A function is ended by a new line.

For example, the same function wouldn't work like this:

In [None]:
def f(x):
    result = x ** 2 + 3
# Throws a SyntaxError because return is used outside a function
return result

Equally, we can't indent by too much:

In [None]:
def f(x):
    result = x ** 2 + 3
    # Throws an IndentationError
        return result

### Try it!

1. Create a Python cell below.
2. Define a new function that takes two variables, `x` and `y` and prints the one divided by the other.
3. Test your function with multiple input values, printing the answer.
4. What happens when you try to divide by zero?

In [14]:
def newF(x,y): return x / y

print(newF(4,2))
print(newF(100,2))
print(newF(1,0))

2.0
50.0


ZeroDivisionError: division by zero

## Scope

Another critical concept when working with functions is to understand the scope of a variable. Scope defines under which circumstances a variable is accessible. For example, in the following code snippet we cannot access the variable defined inside a function:

In [15]:
def scope_test():
    function_scope = "only readable in here"
    # Within the function, we can use the variable we have defined
    print("Within function: " + function_scope)

# calling the function, which will print     
scope_test()

Within function: only readable in here


If we try to use the `function_scope` variable outside of the function, we will find that it is not defined. 

This will throw a `NameError`, because Python doesn't know about that variable here.

In [16]:
print("Outside function: " + function_scope)

NameError: name 'function_scope' is not defined

You might wonder “Why is that? Wouldn't it make sense to have access to variables wherever I need access?”. The reason for scoping is that it's simply much easier to **build reliable software when we modularize code**. When we use a function, we shouldn't have to worry about its internals. 

Another practical reason is that this way we can **re-use variable names** that were used in other places. This is really important when we work with other peoples' code (e.g., libraries). If that weren't possible, we might get nasty side-effects just because the library uses a variable with the same name somewhere. 

You can, however, use variables defined in the larger scope in the sub-scope:

In [17]:
name = "Science Cat"

def print_name_with_dr():
    print("Dr.", name)
    
print_name_with_dr()

Dr. Science Cat


This is generally **not considered good practice** – functions should rely only on their input parameters. Otherwise it can easily lead to side effects. This would be the better approach: 

In [18]:
# note that we're re-using the parameter name defined in the previous cell.
def print_name_with_dr(name):
    print("Dr.", name)
    
print_name_with_dr(name)

Dr. Science Cat


Finally, there is a way to define a variable within a function for use outside its scope by using the global keyword. There are reasons to do this, but it is generally discouraged.

In [19]:
def scope_test():
    # Think long and hard before you do this - generally you shouldn't. I have never.
    global global_scope
    global_scope = "defined in the function, global scope"
    # Within the function, we can use the variable we have defined
    print("Within function: " + global_scope)

scope_test()
# Since this is defined as global we can also print the variable here
print("Outside function: " + global_scope)

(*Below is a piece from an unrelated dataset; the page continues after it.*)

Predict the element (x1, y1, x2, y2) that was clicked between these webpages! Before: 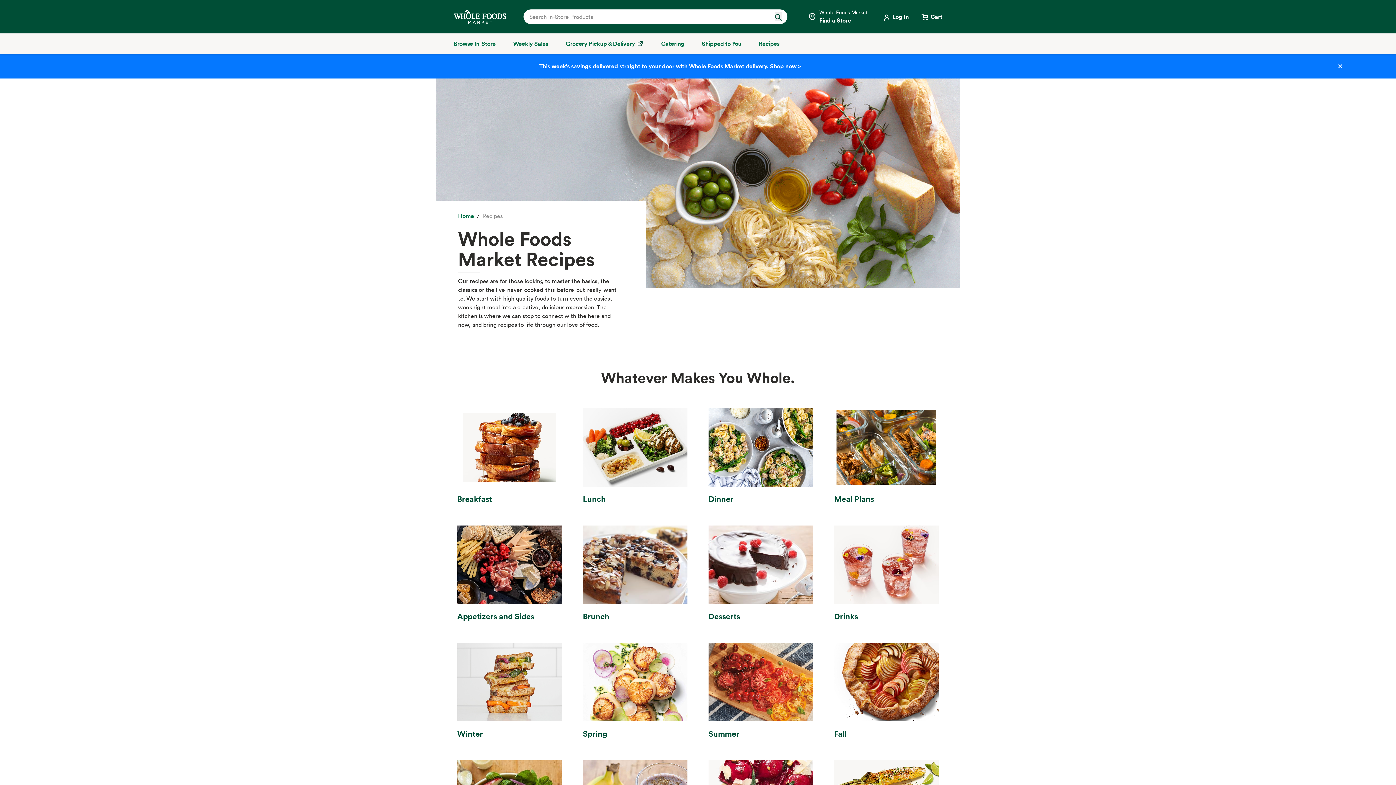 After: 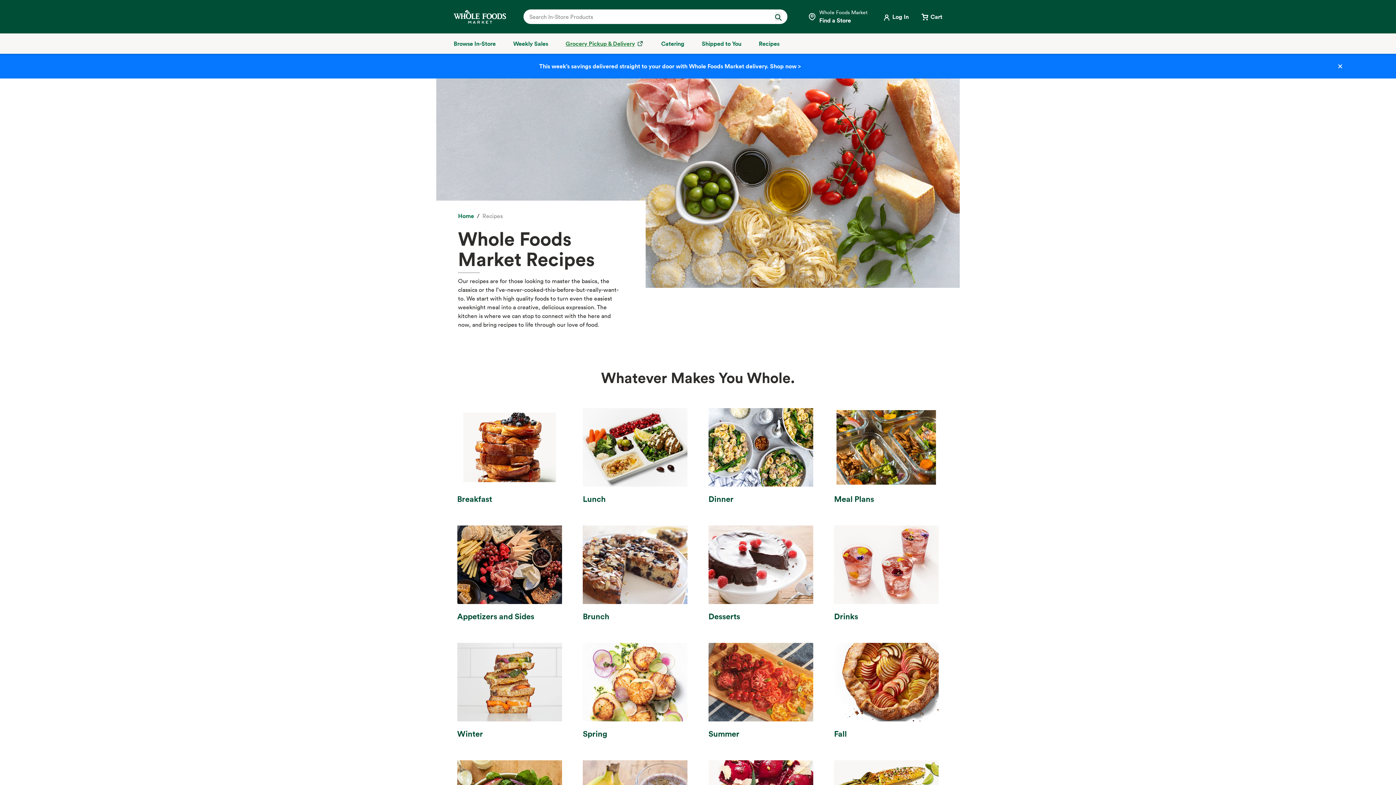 Action: label: Grocery Pickup & Delivery bbox: (565, 39, 643, 48)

Within function: defined in the function, global scope
Outside function: defined in the function, global scope


### Try it!

1. Create a Python cell below.
2. In the cell, define a variable called `x` and set its value to `2`.
3. Create three functions, all of which calculate `x + 7`:
    * The first function should use `x` without defining it.
    * The second function should have a parameter named `x`. 
    * The third function should redefine `x` inside of it to be `3`.
3. When you try each function, what is the result? What is the value of the `x` outside the function?

## Looking Ahead: Conditions, Loops, Advanced Data Types

We've learned how to execute operations and call and define functions. In the next lecture, we'll learn how we can control the flow of execution in a program using conditions (if statements) and loops. We'll also introduce more advanced data types such as lists and dictionaries.